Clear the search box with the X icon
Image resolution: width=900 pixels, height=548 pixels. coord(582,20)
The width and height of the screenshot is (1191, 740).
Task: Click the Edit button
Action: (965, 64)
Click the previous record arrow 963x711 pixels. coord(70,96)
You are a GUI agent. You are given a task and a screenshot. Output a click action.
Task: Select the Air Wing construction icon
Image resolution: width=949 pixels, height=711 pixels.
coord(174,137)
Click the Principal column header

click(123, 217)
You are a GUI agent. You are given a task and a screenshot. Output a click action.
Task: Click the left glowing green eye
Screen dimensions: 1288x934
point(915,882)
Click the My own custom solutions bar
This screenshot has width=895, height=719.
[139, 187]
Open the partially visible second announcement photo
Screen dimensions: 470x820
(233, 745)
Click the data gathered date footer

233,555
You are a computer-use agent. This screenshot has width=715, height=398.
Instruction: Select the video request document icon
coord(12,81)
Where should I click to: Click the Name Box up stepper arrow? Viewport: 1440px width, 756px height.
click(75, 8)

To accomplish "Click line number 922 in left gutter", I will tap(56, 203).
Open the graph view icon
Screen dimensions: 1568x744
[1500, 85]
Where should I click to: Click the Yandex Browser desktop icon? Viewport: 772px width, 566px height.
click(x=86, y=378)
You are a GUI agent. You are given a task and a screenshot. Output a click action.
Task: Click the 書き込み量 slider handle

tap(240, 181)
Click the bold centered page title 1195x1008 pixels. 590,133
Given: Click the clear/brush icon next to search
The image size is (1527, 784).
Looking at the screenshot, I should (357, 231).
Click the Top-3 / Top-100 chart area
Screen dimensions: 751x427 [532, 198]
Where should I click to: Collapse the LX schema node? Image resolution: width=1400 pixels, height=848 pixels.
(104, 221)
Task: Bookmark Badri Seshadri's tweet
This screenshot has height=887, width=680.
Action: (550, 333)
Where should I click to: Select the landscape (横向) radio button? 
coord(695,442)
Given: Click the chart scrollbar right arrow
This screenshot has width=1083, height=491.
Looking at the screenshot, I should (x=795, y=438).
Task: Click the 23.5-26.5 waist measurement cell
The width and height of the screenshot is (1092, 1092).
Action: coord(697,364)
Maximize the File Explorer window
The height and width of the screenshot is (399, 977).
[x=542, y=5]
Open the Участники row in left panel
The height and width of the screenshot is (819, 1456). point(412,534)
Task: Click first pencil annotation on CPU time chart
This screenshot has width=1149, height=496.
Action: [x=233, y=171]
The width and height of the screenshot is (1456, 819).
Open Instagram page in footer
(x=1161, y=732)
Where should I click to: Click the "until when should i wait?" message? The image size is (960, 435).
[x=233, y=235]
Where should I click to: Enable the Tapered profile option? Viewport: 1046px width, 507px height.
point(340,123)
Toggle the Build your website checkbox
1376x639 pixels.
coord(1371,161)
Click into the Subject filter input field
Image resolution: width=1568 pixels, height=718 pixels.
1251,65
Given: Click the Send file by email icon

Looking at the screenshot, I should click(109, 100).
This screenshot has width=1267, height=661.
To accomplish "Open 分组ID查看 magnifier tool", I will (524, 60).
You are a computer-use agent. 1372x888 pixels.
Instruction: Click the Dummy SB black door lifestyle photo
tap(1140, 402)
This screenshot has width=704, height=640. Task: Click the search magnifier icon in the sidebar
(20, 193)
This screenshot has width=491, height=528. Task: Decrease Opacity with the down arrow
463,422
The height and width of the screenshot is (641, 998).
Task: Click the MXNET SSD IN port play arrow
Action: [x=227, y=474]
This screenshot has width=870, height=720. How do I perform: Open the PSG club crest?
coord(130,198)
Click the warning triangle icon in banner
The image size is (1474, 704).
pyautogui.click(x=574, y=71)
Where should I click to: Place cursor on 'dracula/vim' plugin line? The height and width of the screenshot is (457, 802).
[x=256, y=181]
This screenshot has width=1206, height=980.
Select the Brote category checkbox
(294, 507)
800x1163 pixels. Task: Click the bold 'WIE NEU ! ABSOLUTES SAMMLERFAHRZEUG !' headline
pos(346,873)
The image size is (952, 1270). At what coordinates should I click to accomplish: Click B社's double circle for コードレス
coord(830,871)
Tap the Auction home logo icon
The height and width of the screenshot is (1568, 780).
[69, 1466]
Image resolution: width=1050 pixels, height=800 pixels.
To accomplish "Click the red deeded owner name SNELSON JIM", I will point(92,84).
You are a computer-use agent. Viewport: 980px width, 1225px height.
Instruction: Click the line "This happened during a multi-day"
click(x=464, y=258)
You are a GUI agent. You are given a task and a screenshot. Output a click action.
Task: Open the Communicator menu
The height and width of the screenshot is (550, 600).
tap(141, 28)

--

-- What you will do --
Print the records above exactly as written.

-- Exercise result --
Clear the search box with the X icon
Image resolution: width=900 pixels, height=548 pixels. coord(582,20)
The width and height of the screenshot is (1191, 740).
Task: Click the Edit button
Action: (965, 64)
Click the previous record arrow 963x711 pixels. coord(70,96)
You are a GUI agent. You are given a task and a screenshot. Output a click action.
Task: Select the Air Wing construction icon
Image resolution: width=949 pixels, height=711 pixels.
coord(174,137)
Click the Principal column header

click(123, 217)
You are a GUI agent. You are given a task and a screenshot. Output a click action.
Task: Click the left glowing green eye
Screen dimensions: 1288x934
point(915,882)
Click the My own custom solutions bar
This screenshot has width=895, height=719.
[139, 187]
Open the partially visible second announcement photo
Screen dimensions: 470x820
(233, 745)
Click the data gathered date footer

233,555
You are a computer-use agent. This screenshot has width=715, height=398.
Instruction: Select the video request document icon
coord(12,81)
Where should I click to: Click the Name Box up stepper arrow? Viewport: 1440px width, 756px height.
click(75, 8)

To accomplish "Click line number 922 in left gutter", I will tap(56, 203).
Open the graph view icon
Screen dimensions: 1568x744
[1500, 85]
Where should I click to: Click the Yandex Browser desktop icon? Viewport: 772px width, 566px height.
click(x=86, y=378)
You are a GUI agent. You are given a task and a screenshot. Output a click action.
Task: Click the 書き込み量 slider handle

tap(240, 181)
Click the bold centered page title 1195x1008 pixels. 590,133
Given: Click the clear/brush icon next to search
The image size is (1527, 784).
Looking at the screenshot, I should (357, 231).
Click the Top-3 / Top-100 chart area
Screen dimensions: 751x427 [532, 198]
Where should I click to: Collapse the LX schema node? Image resolution: width=1400 pixels, height=848 pixels.
(104, 221)
Task: Bookmark Badri Seshadri's tweet
This screenshot has height=887, width=680.
Action: (550, 333)
Where should I click to: Select the landscape (横向) radio button? 
coord(695,442)
Given: Click the chart scrollbar right arrow
This screenshot has width=1083, height=491.
Looking at the screenshot, I should (x=795, y=438).
Task: Click the 23.5-26.5 waist measurement cell
The width and height of the screenshot is (1092, 1092).
Action: coord(697,364)
Maximize the File Explorer window
The height and width of the screenshot is (399, 977).
[x=542, y=5]
Open the Участники row in left panel
The height and width of the screenshot is (819, 1456). point(412,534)
Task: Click first pencil annotation on CPU time chart
This screenshot has width=1149, height=496.
Action: [x=233, y=171]
The width and height of the screenshot is (1456, 819).
Open Instagram page in footer
(x=1161, y=732)
Where should I click to: Click the "until when should i wait?" message? The image size is (960, 435).
[x=233, y=235]
Where should I click to: Enable the Tapered profile option? Viewport: 1046px width, 507px height.
point(340,123)
Toggle the Build your website checkbox
1376x639 pixels.
coord(1371,161)
Click into the Subject filter input field
Image resolution: width=1568 pixels, height=718 pixels.
1251,65
Given: Click the Send file by email icon

Looking at the screenshot, I should click(109, 100).
This screenshot has width=1267, height=661.
To accomplish "Open 分组ID查看 magnifier tool", I will (524, 60).
You are a computer-use agent. 1372x888 pixels.
Instruction: Click the Dummy SB black door lifestyle photo
tap(1140, 402)
This screenshot has width=704, height=640. Task: Click the search magnifier icon in the sidebar
(20, 193)
This screenshot has width=491, height=528. Task: Decrease Opacity with the down arrow
463,422
The height and width of the screenshot is (641, 998).
Task: Click the MXNET SSD IN port play arrow
Action: [x=227, y=474]
This screenshot has width=870, height=720. How do I perform: Open the PSG club crest?
coord(130,198)
Click the warning triangle icon in banner
The image size is (1474, 704).
pyautogui.click(x=574, y=71)
Where should I click to: Place cursor on 'dracula/vim' plugin line? The height and width of the screenshot is (457, 802).
[x=256, y=181]
This screenshot has width=1206, height=980.
Select the Brote category checkbox
(294, 507)
800x1163 pixels. Task: Click the bold 'WIE NEU ! ABSOLUTES SAMMLERFAHRZEUG !' headline
pos(346,873)
The image size is (952, 1270). At what coordinates should I click to accomplish: Click B社's double circle for コードレス
coord(830,871)
Tap the Auction home logo icon
The height and width of the screenshot is (1568, 780).
[69, 1466]
Image resolution: width=1050 pixels, height=800 pixels.
To accomplish "Click the red deeded owner name SNELSON JIM", I will point(92,84).
You are a computer-use agent. Viewport: 980px width, 1225px height.
Instruction: Click the line "This happened during a multi-day"
click(x=464, y=258)
You are a GUI agent. You are given a task and a screenshot. Output a click action.
Task: Open the Communicator menu
The height and width of the screenshot is (550, 600).
tap(141, 28)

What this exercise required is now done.